Teaching Islamic Law in a Red State

If you teach Islamic law, chances are that your students are more cosmopolitan than those at the University of Oklahoma, where for thirteen years I have been teaching courses on Islamic law, Islamic theology, the Qur’an, and broader topics in religious studies. My greatest struggle has been bridging the gap between the questions my training has taught me to ask and answer, and the utterly incommensurate questions that most of my students bring with them into the classroom.

Some bring comparative questions. That’s fair. Half of them come from some kind of Christian background, and their study can’t help but be comparative; none of us can or should try to interpret new data in terms of anything but our prior knowledge and experience. But how does one answer a question such as “Is the God of the Qur’an the same as the God of the Bible?” or “Is Islam compatible with Christianity?” Questions of that form simply aren’t susceptible of historical investigation.
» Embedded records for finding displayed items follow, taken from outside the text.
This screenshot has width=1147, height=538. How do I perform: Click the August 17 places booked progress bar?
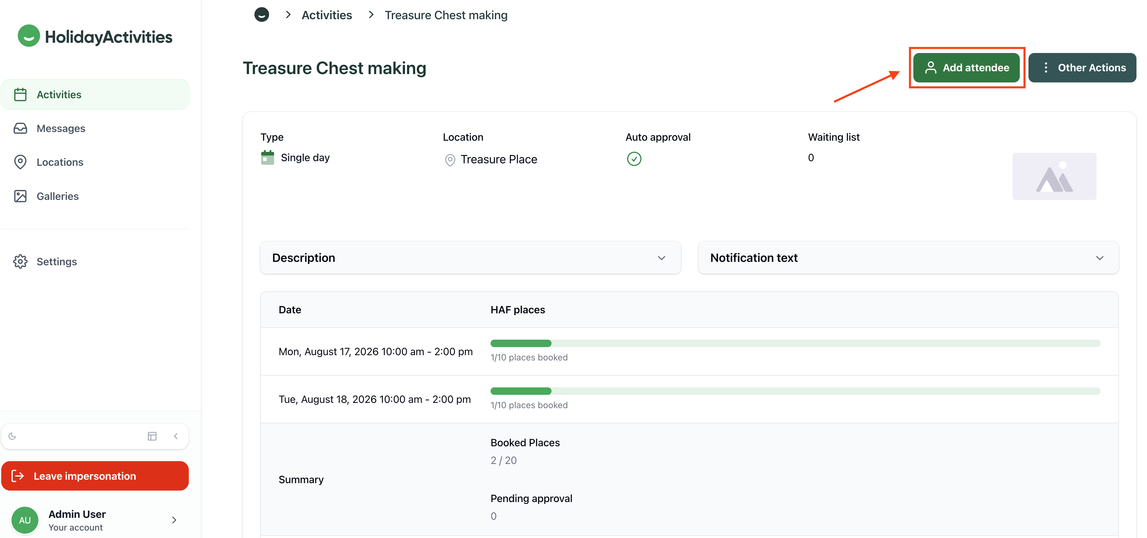pos(795,343)

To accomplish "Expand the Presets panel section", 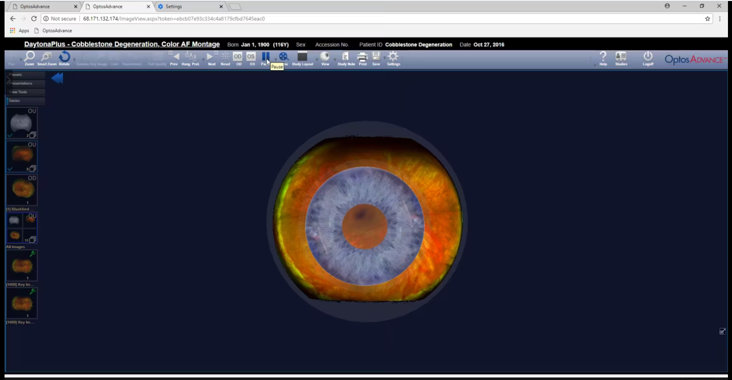I will [x=26, y=75].
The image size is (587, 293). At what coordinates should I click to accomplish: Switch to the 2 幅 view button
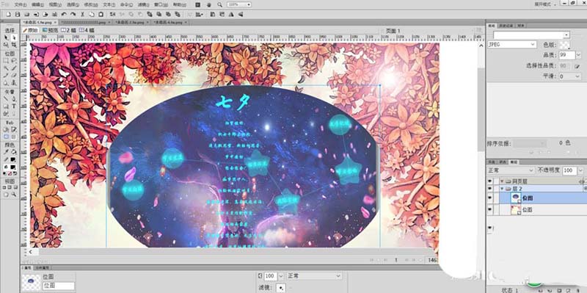(x=68, y=30)
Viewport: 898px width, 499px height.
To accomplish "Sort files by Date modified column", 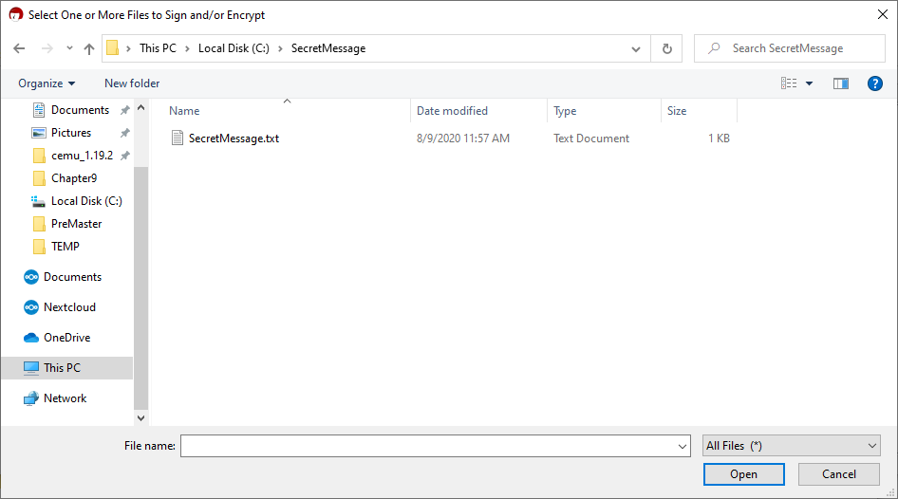I will tap(452, 111).
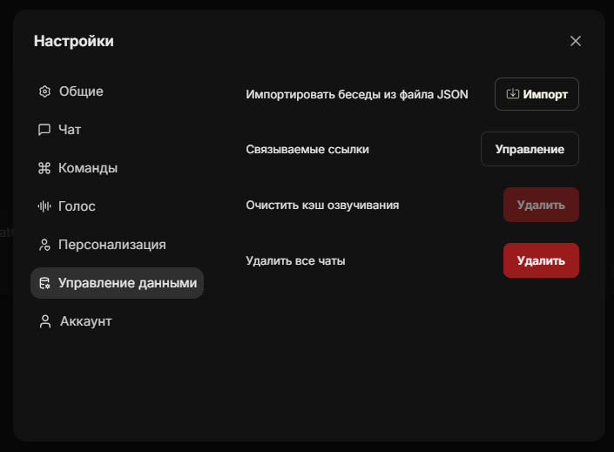
Task: Click the text Импортировать беседы из файла JSON
Action: pyautogui.click(x=357, y=94)
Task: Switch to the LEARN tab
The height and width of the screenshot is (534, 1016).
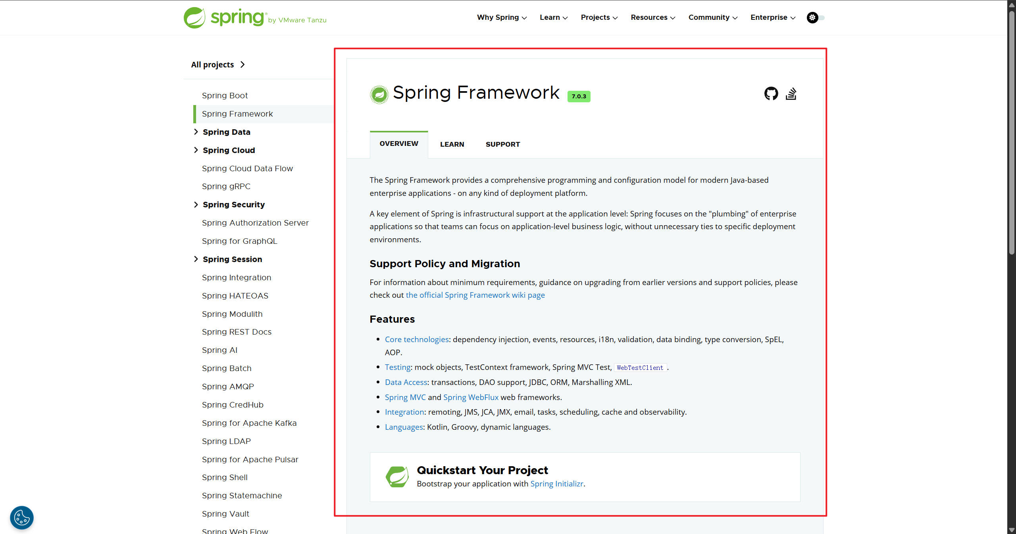Action: point(452,144)
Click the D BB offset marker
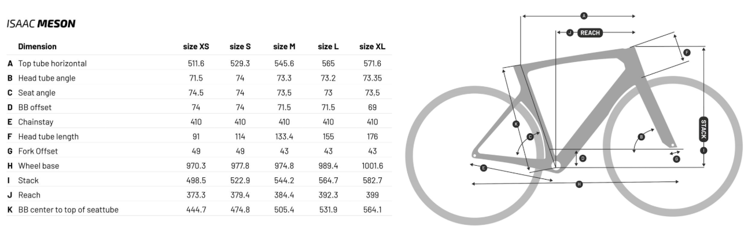The width and height of the screenshot is (748, 237). (583, 158)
Others bring evaluative questions, usually posed in a politicized binary form: “Is Islamic law tolerant and liberal, or is it violent and oppressive?” “Is it or is it not compatible with democracy?” Many of them are already pretty committed to their own answers, and take the class mainly to reinforce their preformed conclusions. Many come from homes, towns, and churches where Muslims and Sharia are viewed as an insidious threat, and come to college determined to find out that the opposite is true; others are just back from a tour of military service in the Middle East and are hoping to ground their negative impressions in more authoritative facts. The handful of Muslim students in each class often seem more intent on promoting their own conceptions of Islam than on learning anything new.
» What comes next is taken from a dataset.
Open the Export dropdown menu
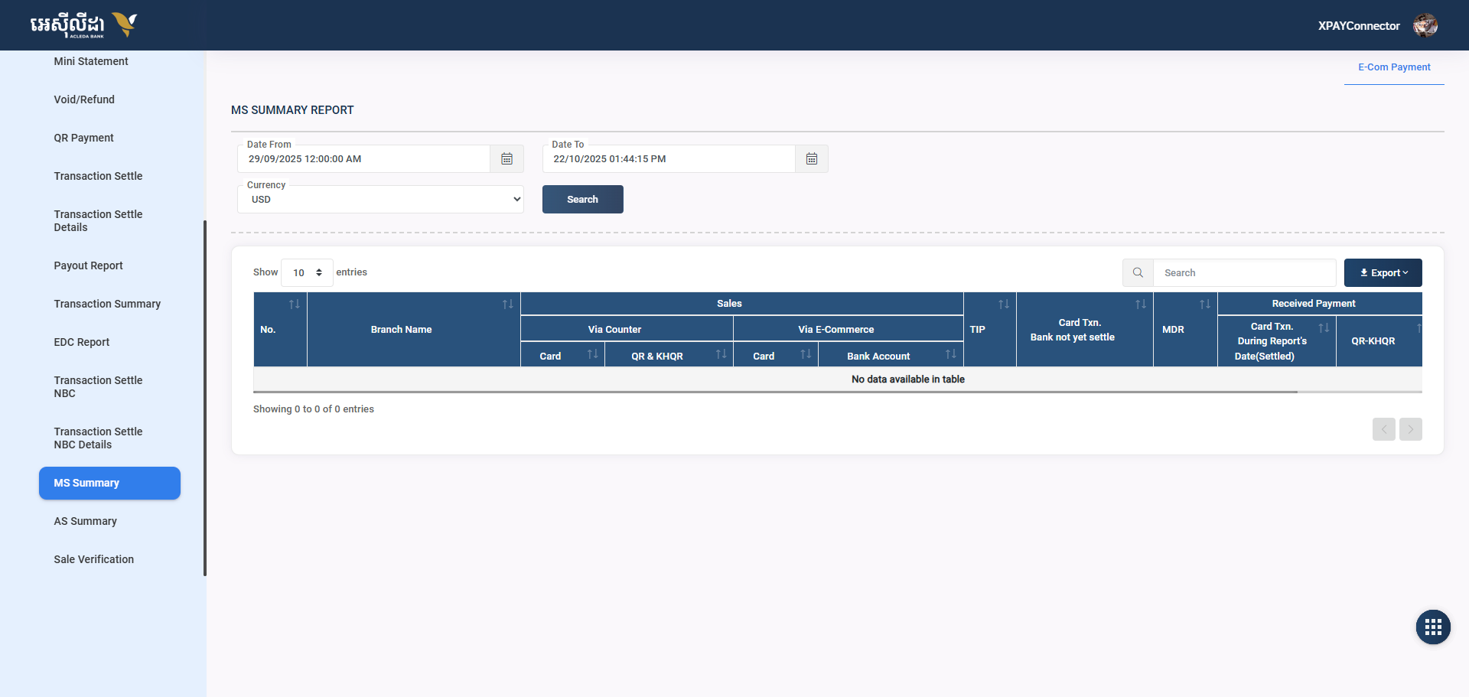Screen dimensions: 1469x697 coord(1383,273)
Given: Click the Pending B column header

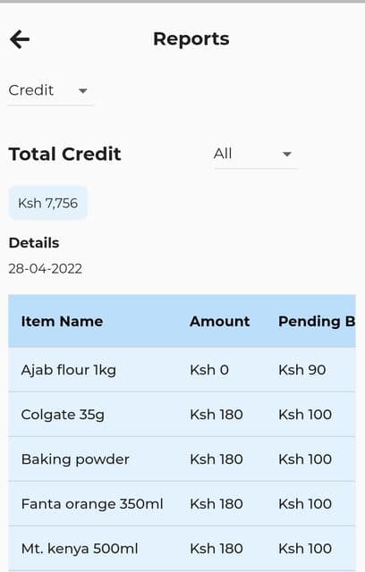Looking at the screenshot, I should pyautogui.click(x=317, y=322).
Above all, my students’ questions are essentialist and presentist. They want to study the Qur’an—which I had never thought to include in a syllabus on Islamic law—because that, they believe, will tell them what Islamic law really is, or at least what it should be. Few of them find classical fiqhas fascinating as I do—unless it confirms what they already knew all along about Islam, or disproves what modern apologists say about it. Many would rather discuss what Sharia means here and now—here in Oklahoma, where voters overwhelmingly approved anti–Sharia legislation just a few years ago.

Our readings often disappoint them. The experience of actually reading the Qur’an (I now assign sura 4), some hadith (on menstruation), and a fiqh manual often proves to be rather disorienting—at least for those who really pay attention, rather than just assimilating everything to their preformed conclusions. It is not until we get to Sharia in practice here and now (I caved and gave them a book on Islamic Divorce in North America), and hear Khaled Abou El Fadl struggling to make sense of tradition in the modern world (Speaking in God’s Name), that the law becomes for them a lived and open-ended human reality. Even then, some of them insist that “This is not Islam.”

My own goal is not for them to learn a detailed history. I can live without that. But I want them to think of religion historically, as a human construct that is continually being reimagined in multiple ways. Not so that they will become good historians, but so that they will take other human beings seriously, as epistemic and moral agents on a level with themselves, to whom they owe a debt of genuine attention and sacrificial listening.

If my Southern, Midwestern, Southwestern American students desperately need to learn to listen to others—well enough to let those others disrupt the preconceived ideas that my students have such a stake in preserving—then I need to listen to my students well enough to let them disrupt my ideas about teaching, history, and what counts as a good question.

As I have slowly let go of what I feel most qualified to teach, and have allowed myself to entertain my students’ questions, I have found that they are not shallow. Indeed, their questions are usually bigger and more important than mine, and though I may not have scholarly answers for them, the guiding moral impulse of my scholarship—my commitment to listening to other human beings for their own sake rather than for mine—can support and discipline my students’ efforts to understand themselves and their place in the world—which is really what their questions are about. The question “Is Islamic law compatible with democracy or not?” is really a question about how I should relate to and imagine my Muslim neighbor. That matters; and good scholarship—good listening—is part of the answer.

I do hope that my classes eventually help my students to take their focus off their own existential concerns and start giving their attention to the concerns of others. But that starts with me paying attention to them.